President Kumaratunga must also realize a starker truth: if the electorate was indulgent enough to give her two terms though she failed to win the war, it would hardly limit Mahinda Rajapaksa to two terms and turf him out despite having defeated Prabhakaran and brought a basic sense of peace for the last five years after a thirty year war. In short, the electorate is hardly likely to reward equally, an unequal performance on the most important existential issue.

This does not mean that President Kumaratunga does not envisage a political role or should not play one. What it does mean is that she will probably sit it out until the crisis matures, post election.

A snapshot of the context in which the new electoral cycle commences is provided by, well, the snapshots of young Hirunika Premachandra receiving her letter of appointment as co-organizer of the SLFP’s Colombo Central branch from President Rajapaksa. Colombo Central is politically strategic real estate, being the most populous of the zones of the city of Colombo. If Mahinda Rajapaksa can follow up his achievement at the last provincial council election of inducting one of the most popular young MPs of the opposition, Dayasiri Jayasekara, with the promotion of the most media-genic young dissident within the ranks of the governing coalition, Hirunika Premachandra, there is something going right with (and for) him, and very wrong for (and in) the Opposition.

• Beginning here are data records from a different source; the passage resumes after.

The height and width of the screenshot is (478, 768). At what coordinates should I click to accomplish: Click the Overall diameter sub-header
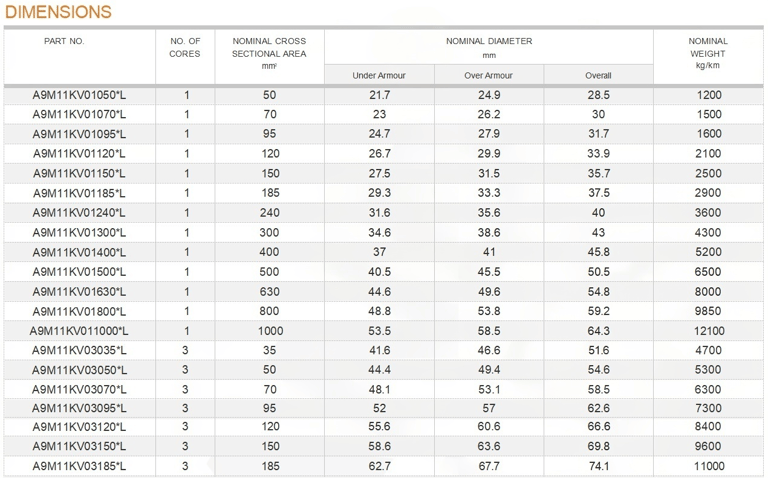(598, 75)
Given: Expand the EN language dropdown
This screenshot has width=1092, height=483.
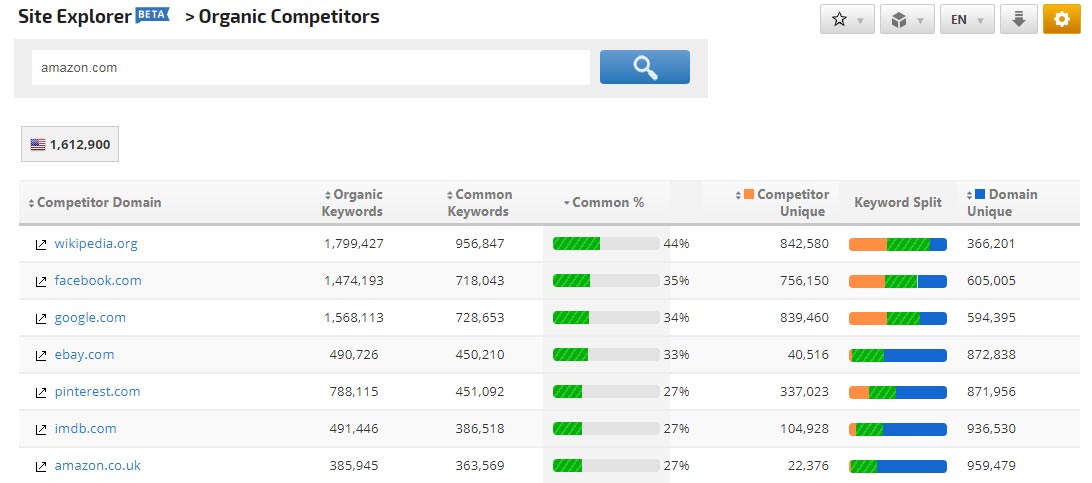Looking at the screenshot, I should (x=967, y=20).
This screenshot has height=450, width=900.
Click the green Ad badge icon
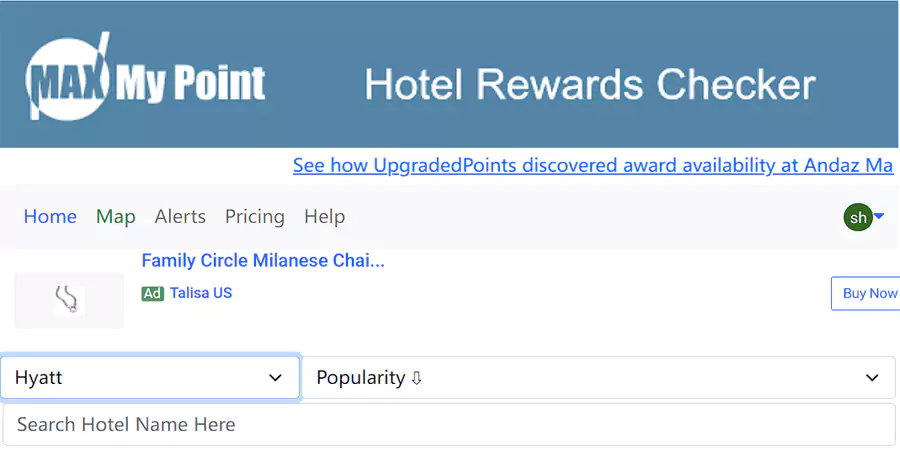(x=152, y=294)
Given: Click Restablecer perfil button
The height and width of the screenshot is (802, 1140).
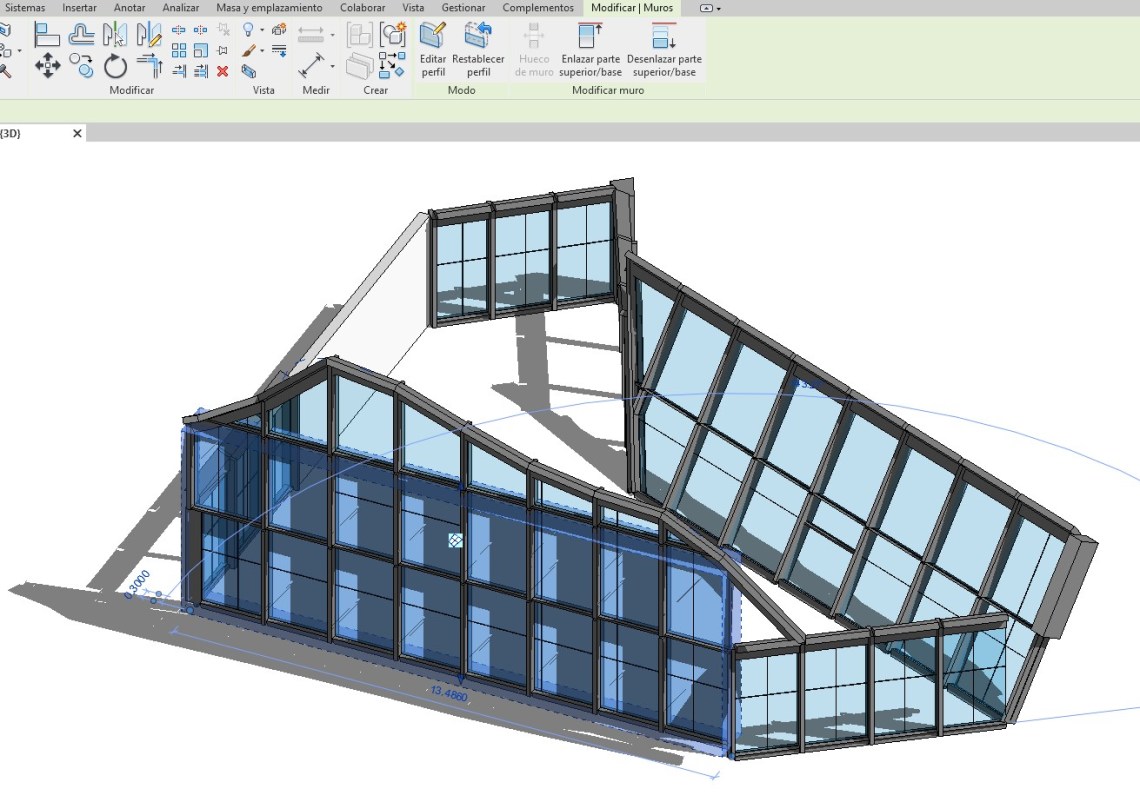Looking at the screenshot, I should 478,51.
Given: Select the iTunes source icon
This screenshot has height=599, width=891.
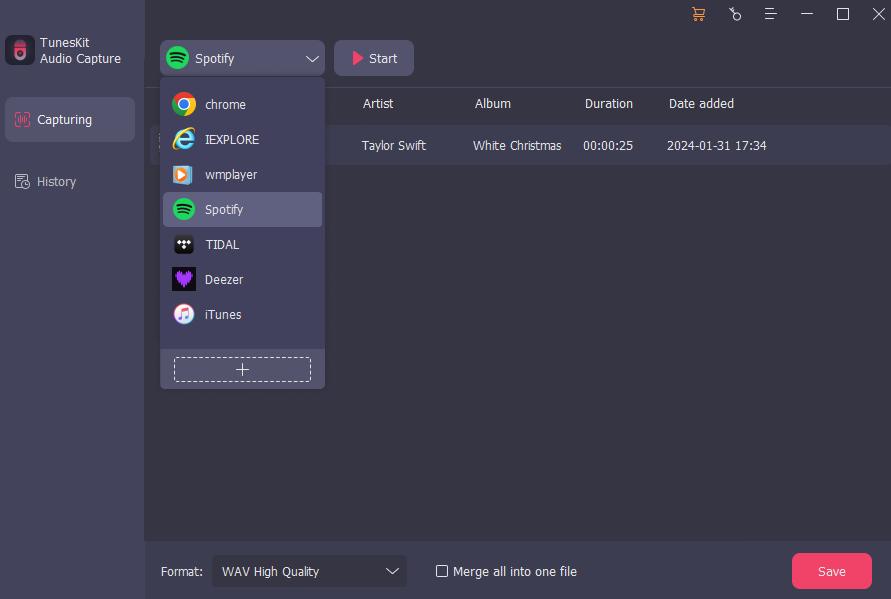Looking at the screenshot, I should click(184, 314).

One obvious answer is President Rajapaksa’s personal appeal and warmth of personality. He partially offsets the exclusionary dynamic of the clan-based oligopolistic character of the regime, by his personal charm and capacity for outreach, both social and individual. Paradoxically, despite the glass ceiling within the Government and state, the Opposition fails to retain still less attract, while the President continues to do so. It is only a perverse myopia that can attribute this to crass material incentives.

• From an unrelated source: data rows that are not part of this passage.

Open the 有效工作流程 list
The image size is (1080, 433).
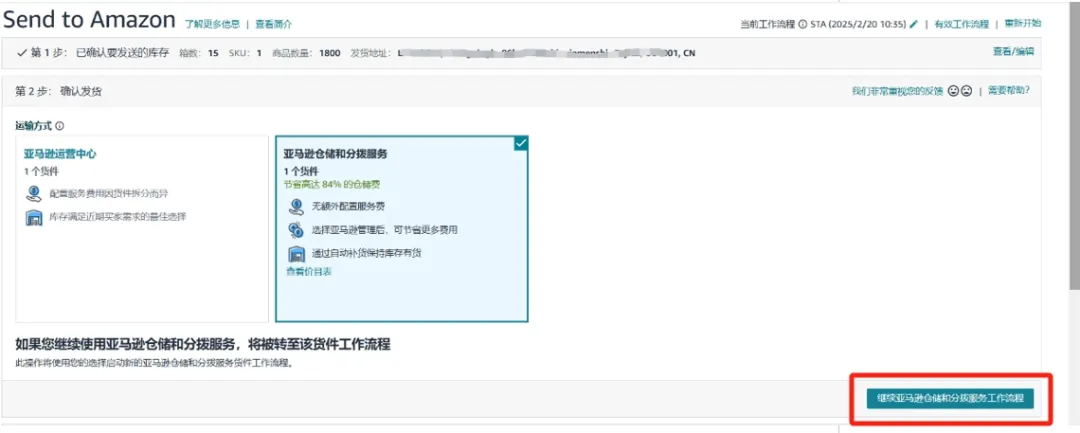pos(961,24)
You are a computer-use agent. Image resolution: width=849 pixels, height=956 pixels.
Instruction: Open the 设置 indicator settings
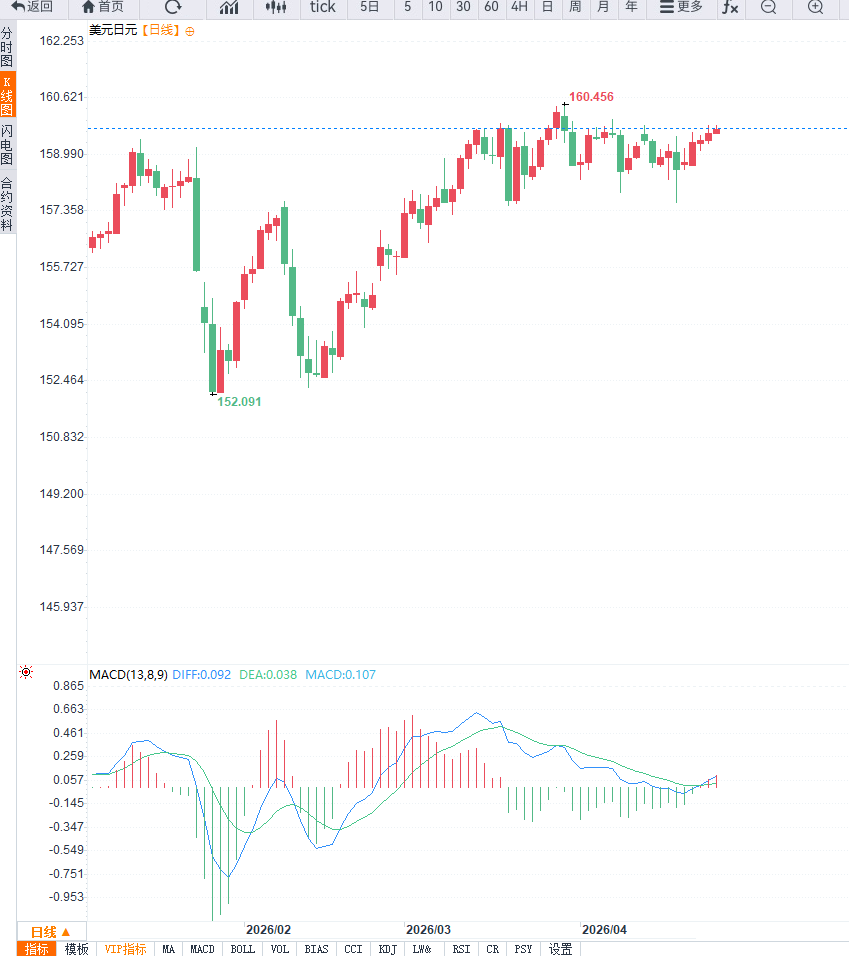point(561,949)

There is a deeper reason than Mahinda Rajapaksa’s personal charm. A glimpse is provided by a report from a wholly objective outsider, a travel writer. Writing in TravelMag on ‘The Pulse of Peace in Today’s Sri Lanka’, Brain Fisher observes that:

“Having toured Sri Lanka many times over the past two decades, I thought that to return now that the war between the government forces and the ‘Tamil Tigers’ had ended, would be a good idea. Choosing three distinct regions to visit would give me the best overall impression of the present situation (tourist wise) and how they and the local population viewed it.
Every ethnic (non-Tamil) Sri Lankan I spoke with, held strong beliefs that their government had acted correctly and that the charges of genocide cited by the UN and other World bodies, were wrong. They became quite incensed when the subject of the Channel Four documentary film was mentioned, protesting to ‘yours truly’ that it was all faked by the British cameramen, sound recordists and journalists.
Many opposite views were expressed by tourists of certain nationalities, opining that the film must have some merit but the war was over and would be best forgotten.” (Travelmag.co.uk, Jan 10th 2014, my emphasis- DJ)
Thus the social winds and tides are still heavily in favour of the incumbent administration, basically because it is able to monopolize the representation and articulation of these strong feelings shared overwhelmingly by almost three-fourths of the island’s citizenry.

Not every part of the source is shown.